Of course, we get a few angels in proper angel get up by the end. Now, I don’t mean proper as in biblical eldritch eyeball creatures - but we get wings, we get fancy scripture style tattoos, and we get some armor that all look pretty good. On the possessed side we get a few little monsters that combine effects and costumes, with the most stand out probably being the ice cream man whose obviously way to focused on the “we all scream” part of the ice cream slogan. It’s mostly little thing in regards to that, although there is also a bunch of explosions, some violence, and a bunch of little things like bugs and the likes that all come off looking pretty good. Yes, granny on the ceiling might not be always immersive, but for the most part the effects work only helps the movie, down to the foggy outdoor barrenness of the areas surrounding the diner as lights rumble through the sky and illuminate the sudden gathered horde.
Audio is balanced well. Music doesn’t really stick around with me, outside the dang Ice Cream wagon theme, which is permanently ingrained in the mind of anyone who was a child that had such a thing traveling their road. Now, none of this movie is really badly put together, but I could see some being off put by the religious connotations and straight up bluntness about it - people get uppity when it comes to anything religious, especially if it doesn’t fit their specific reading of it. That said, and as I alluded to earlier, there is a movie that is incredibly similar that I feel does this entire concept better than this that came out earlier than this one - Tales From the Crypt: Demon Knight.
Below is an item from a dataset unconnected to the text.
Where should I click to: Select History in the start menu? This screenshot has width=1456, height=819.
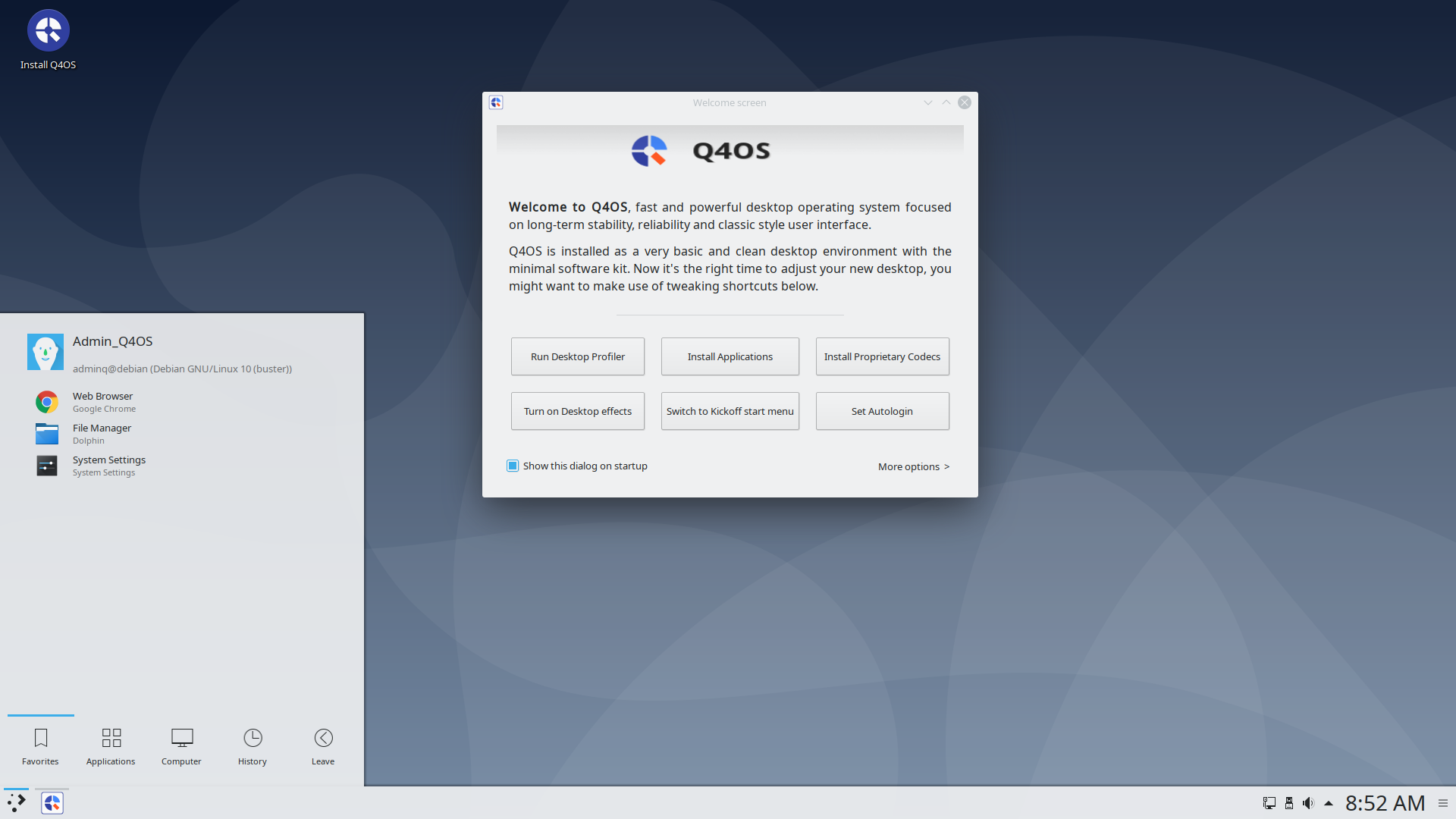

It doesn’t quite have the same level of evil outside per say, but with how that movie handles it’s characters and development of them, it feels like this could have been a little better by putting a little extra depth into some of the folks that were sticking around in a manner that’s a little more engaging then just people sitting on a roof talking to each other to kill some time.
The movie is a pretty decent one. It’s my second time watching if I’m being honest - so it can’t be that bad if I came back to it right? It has it’s moment of corniness, and you might find yourself alternating around thinking it’s a comedy or a horror movie that has a few too many laughs. I think it achieves what it set out to do, although I also feel like with a little more loving it probably could have done it a little bit more than what it ended up doing. Maybe little baby John “the Baptist” Connor (i know, dumb bible joke, whatever) will have fun if he ever gets a follow up that shows him rising against the evil things that look like humans - but I wouldn’t hold my breath for that one coming back around for a Legion 2.